[Opening MATERIALS PROVIDED section]

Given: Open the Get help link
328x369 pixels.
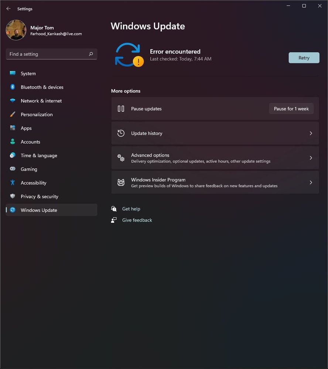Looking at the screenshot, I should [131, 209].
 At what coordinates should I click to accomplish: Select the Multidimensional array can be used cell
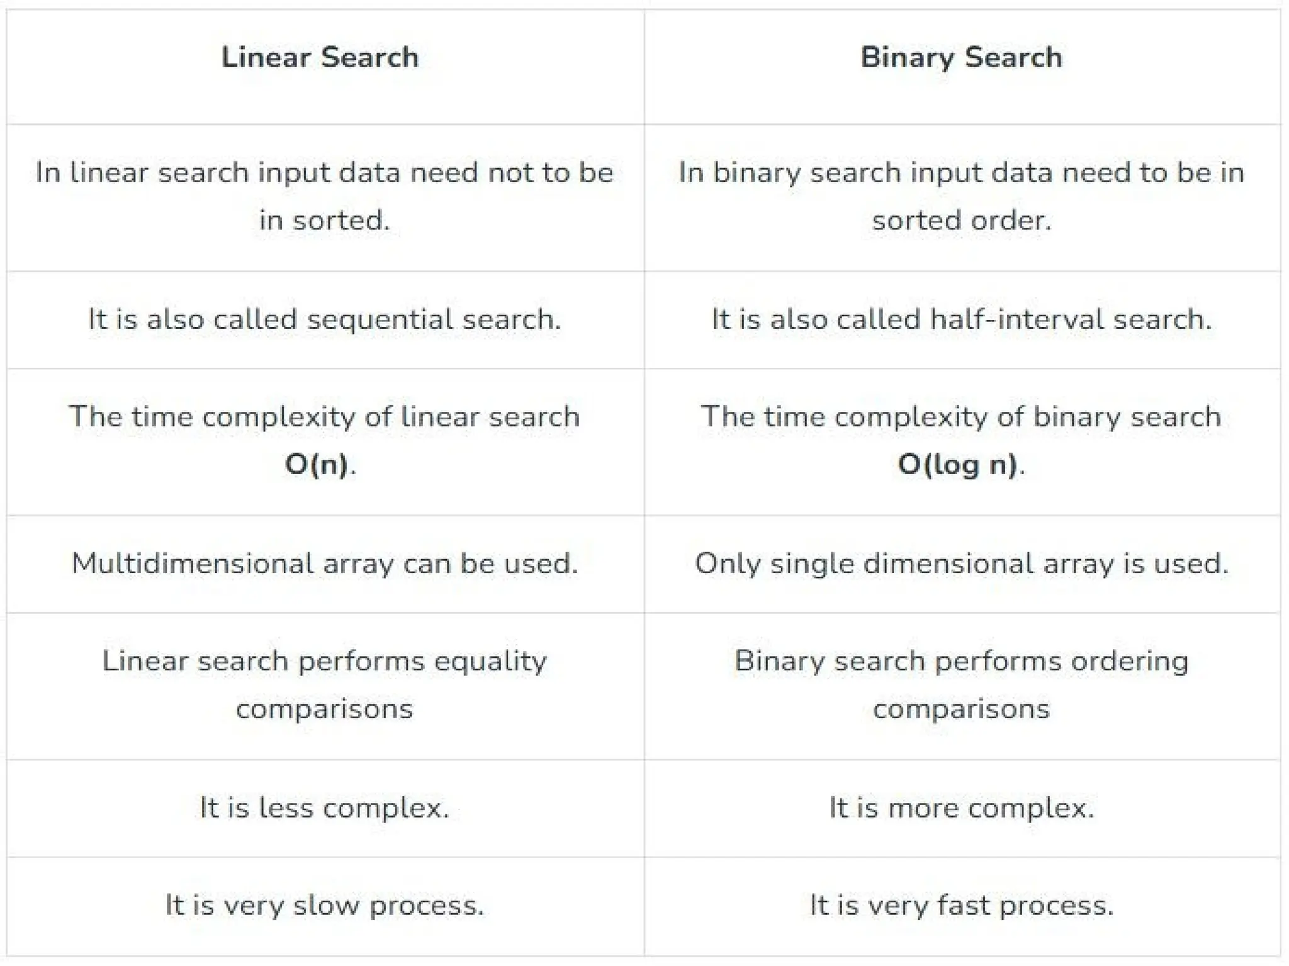point(325,564)
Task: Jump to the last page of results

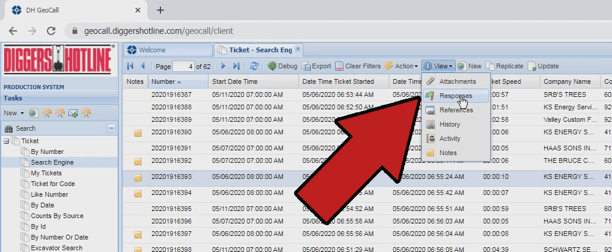Action: point(236,66)
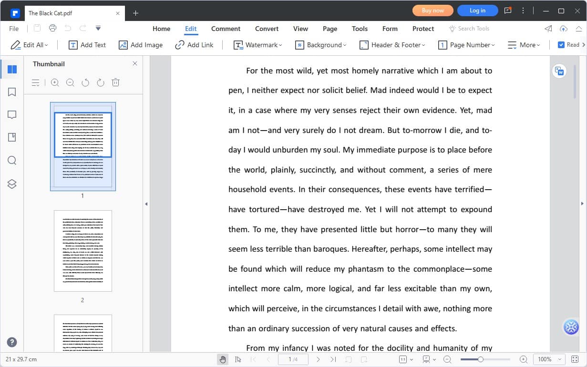Collapse the left panel with the arrow handle
This screenshot has height=367, width=587.
(146, 204)
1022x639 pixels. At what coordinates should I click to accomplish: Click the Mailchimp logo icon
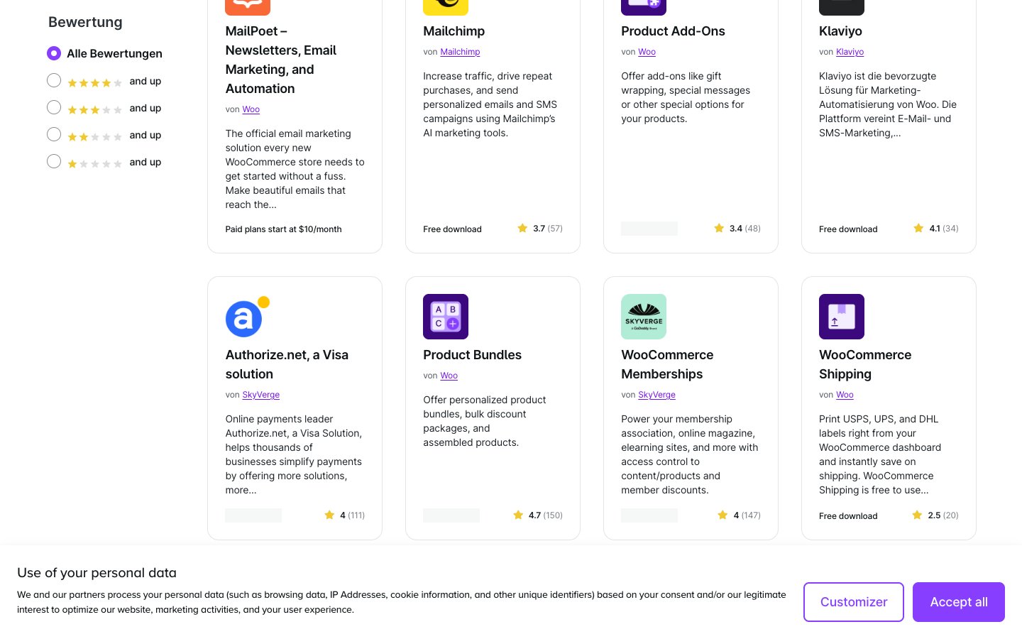click(x=446, y=6)
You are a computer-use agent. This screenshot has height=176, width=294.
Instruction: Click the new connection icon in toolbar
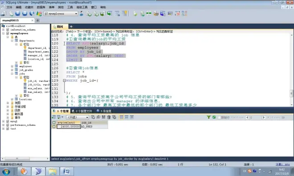coord(3,14)
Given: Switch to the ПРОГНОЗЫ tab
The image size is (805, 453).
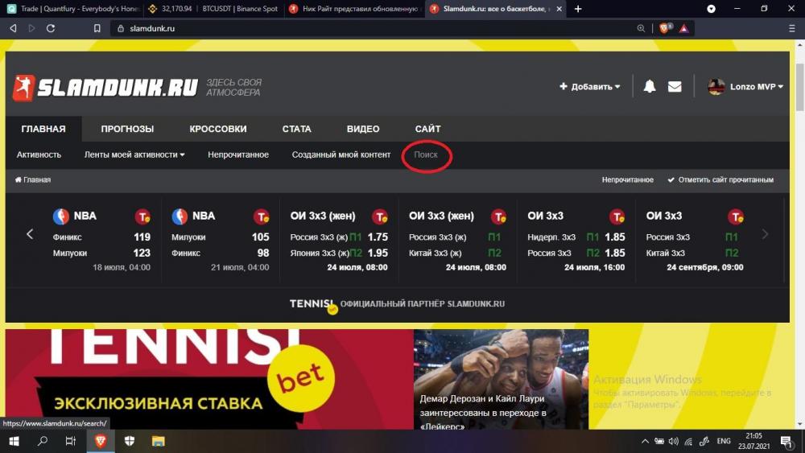Looking at the screenshot, I should point(127,129).
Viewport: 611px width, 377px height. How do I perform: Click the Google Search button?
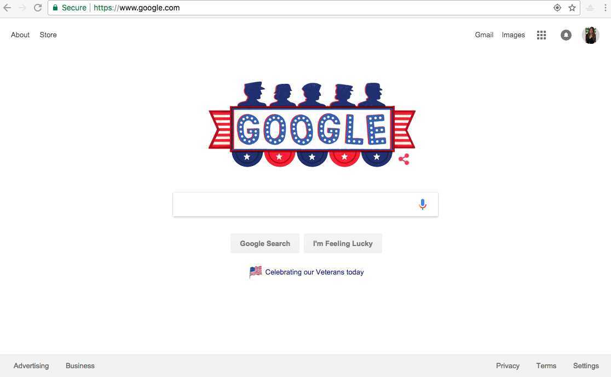click(265, 243)
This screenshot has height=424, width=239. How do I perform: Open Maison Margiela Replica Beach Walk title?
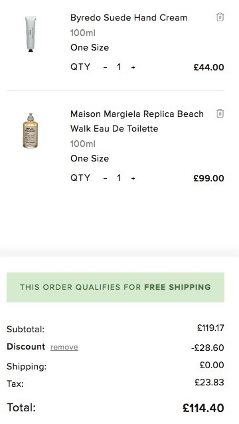coord(137,121)
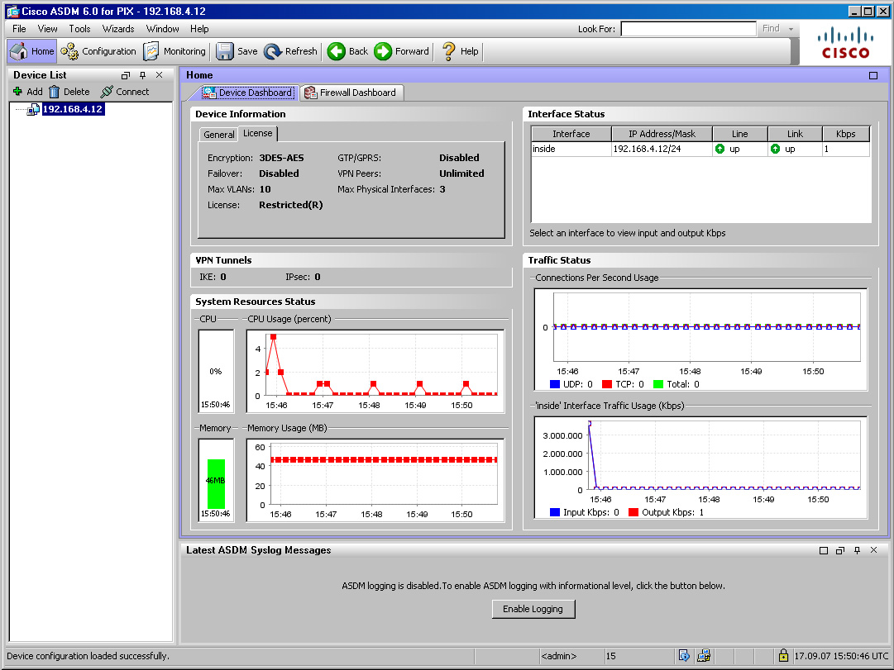The image size is (894, 670).
Task: Open the Configuration section
Action: point(98,51)
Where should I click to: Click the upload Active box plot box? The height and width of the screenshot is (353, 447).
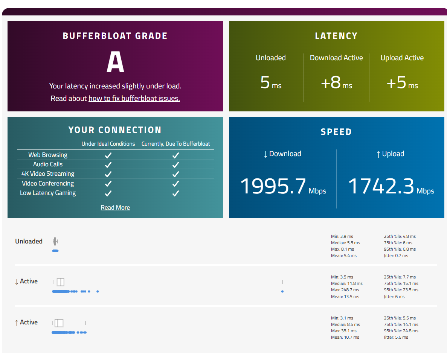click(59, 323)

[Closing MATERIALS PROVIDED section]

_TASK PROMPT_. Please return only the lines from the one holding "This screenshot has height=424, width=239." through the end of the data, both ends included; do not copy any pictures.

_RESPONSE BELOW_.
This screenshot has height=424, width=239. How do I perform: Open Maison Margiela Replica Beach Walk title?
coord(137,121)
The image size is (894, 670).
Task: Open the Configuration section
Action: point(98,51)
Where should I click to: Click the upload Active box plot box? The height and width of the screenshot is (353, 447).
click(59, 323)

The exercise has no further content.